The challenge, as Jamaica embarks on the next 50 years of Independence, is for our education system at its various levels, including university, to instil and nurture the mindset for research and development, such that Jamaica can become the 'Israel of the West' and carve a development trajectory which can take us out of the economic stalemate and poverty to which the policy mistakes — and corruption — of our first 50 years in independence have consigned us.
In the footsteps of Dr Evans, Prof Lecky and a few others not mentioned, the leadership of the Jamaica Stock Exchange must be commended for introducing the junior market. This, too, is innovation.
As a October 21 Financial Gleaner story has reported, it has brought many entrepreneurs to the forefront, transformed their businesses into near household recognition and pumped more than J$21 billion of equity into the economy.
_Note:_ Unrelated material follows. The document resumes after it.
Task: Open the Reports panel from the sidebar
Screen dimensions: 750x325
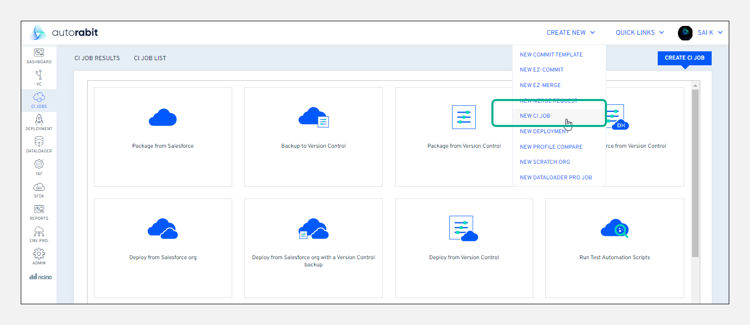Action: pos(38,211)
This is not peanuts!
In our context, this is big money which will get bigger as more of the estimated 30 potential businesses — JSE's estimate — come to the market.
But, I have a bone of contention with the present 80:20 ownership structure of the market and how this, in my opinion, distorts what was intended to be a benefit for all shareholders in junior market enterprises.
A MORE EQUITABLE SPLIT
Those who question the quantum of tax relief have a major point. Even with good things, one can sometimes go overboard.
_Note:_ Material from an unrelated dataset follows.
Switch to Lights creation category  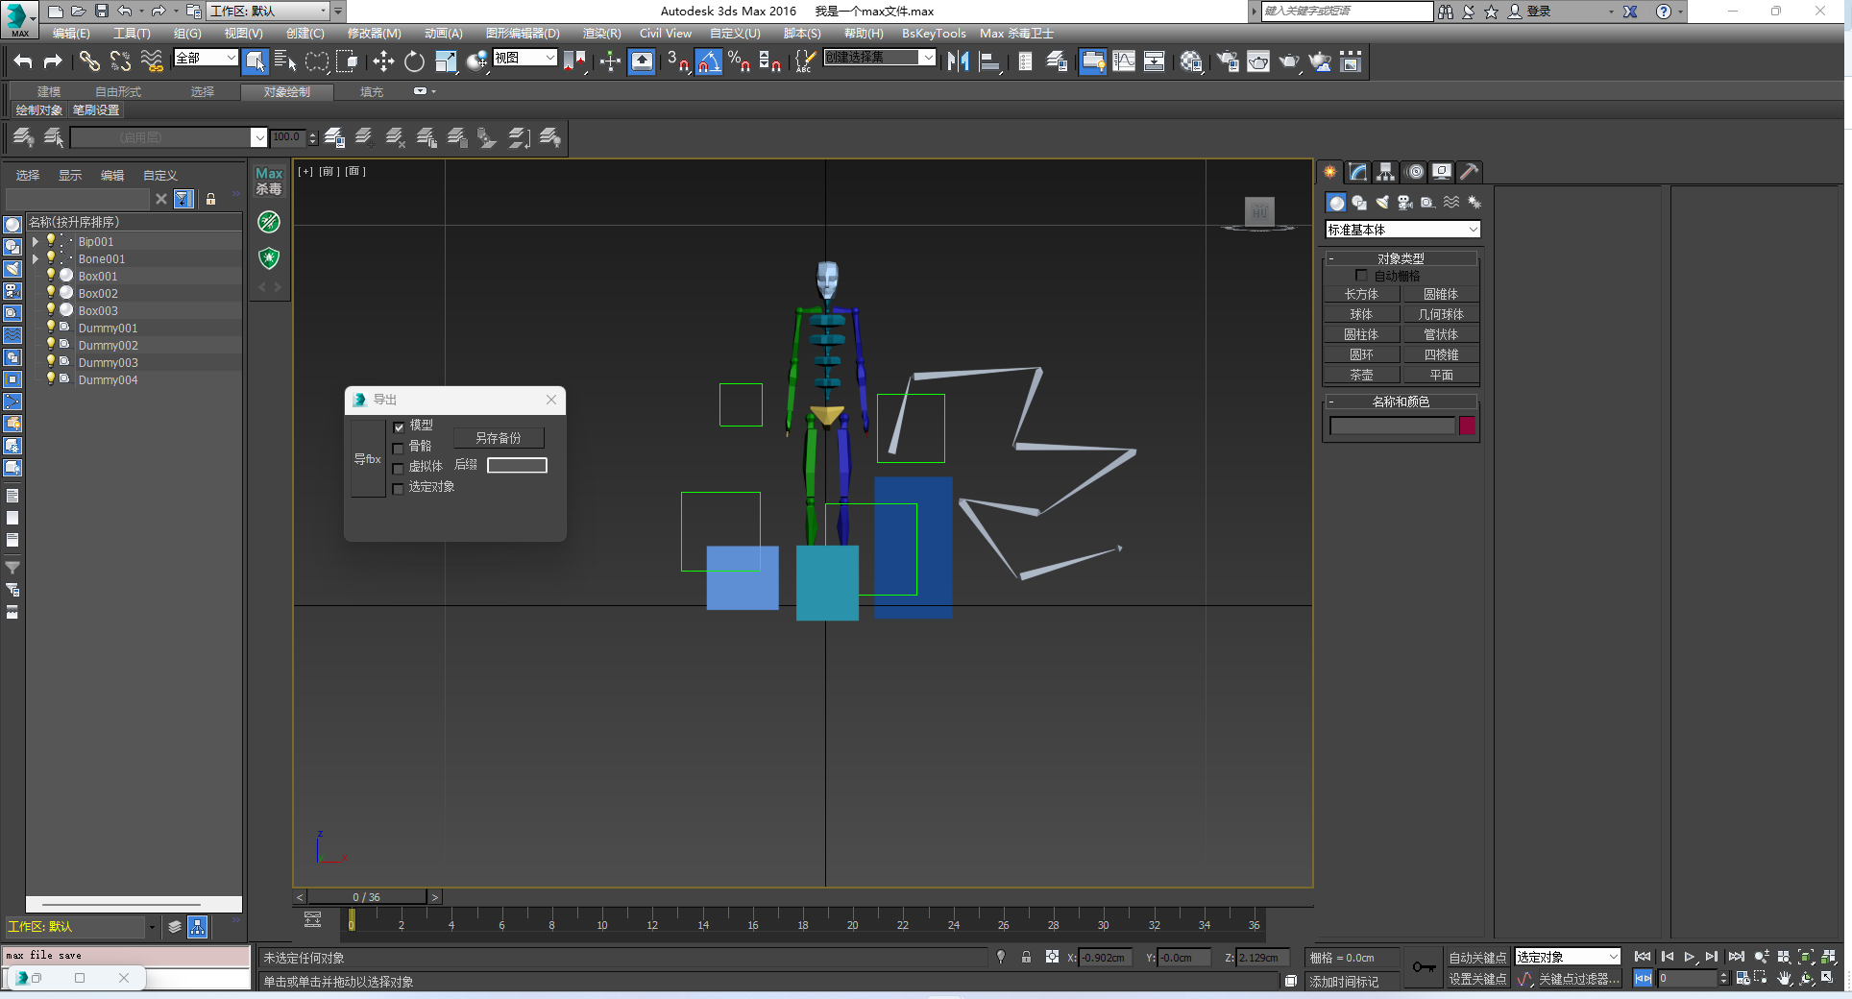click(1382, 203)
Even so, my concern is elsewhere. It is that where such massive tax benefits are given, it should go to more investors other than the persons who bring a project to the market. Unless I have a fundamental misunderstanding, it seems to me that the regulation says that 20 per cent of the shareholding of an enterprise must go to what we could call 'outsiders'.
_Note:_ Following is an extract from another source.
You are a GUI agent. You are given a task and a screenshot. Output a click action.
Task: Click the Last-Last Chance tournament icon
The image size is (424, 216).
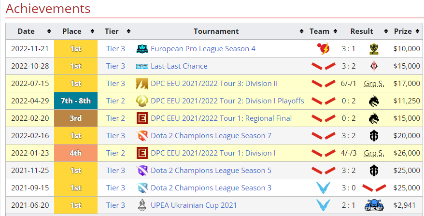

This means that 80 per cent of ownership must remain with the originators. Following on the same line, this must mean that 80 per cent of the tax benefit foregone must go to those with 80 per cent of the enterprise with only the other 20 per cent going to outside investors.
What would be a more equitable shareholder split? Assuming that this analysis is correct, it would seem that the outside investors - those with the 20 per cent of ownership - come nowhere near getting the benefit of the tax break that goes to those with the 80 per cent ownership.
Granted, those who conceptualise and bring an idea to fruition and market are deserving of a premium for their initiative and effort. And, the junior market correctly sets out, and has succeeded beyond measure, to recognise this with the initial five years of no tax and subsequent five years of only 50 per cent. This is the crux of the matter.
Depending on the size of sales, the tax foregone over these ten years constitute an important benefit, and it is this benefit that I believe should be more equitably spread among shareholders of these junior listings.
Instead of an 80:20 split, a more equitable one would be in the region of 60:40 so that 60 per cent of the benefits go to the people who bring a company to the market with the other 40 per cent going to other Jamaicans who invest in its shares.
WOULD THEY REFUSE TO 'BUY IN'?
Question: With a 60:40 ownership split instead of the present 80:20, would entrepreneurs refuse to buy into the junior market initiative? I do not think so, because the benefits to them would still be too substantial for them to ignore.
Apart from getting 60 per cent of the 10-year tax break, another very considerable benefit of the Initiative is that it enables the monetisation of these companies and makes it that much easier for their owners to benefit by selling their shares post coming to market or, where loan funding is still needed, for them and lenders to know the market value of their enterprise.
The 80:20 ownership mix should be revisited and changed to give more of the benefits to outside investors.
All of this, however, does not take anything away from the overall benefit of the junior market.
It is a welcome initiative that, in these post JDX days, is finding a home for many millions of investment dollars. These investments will only grow bigger and, over time, help to broaden, and strengthen, our equity market.
All commendation is in order. It seems to me, though, that this broadening and strengthening could benefit more individual investors if significantly more than just 20 per cent of ownership - which translates to 20 per cent of benefits - was made available to outside investors.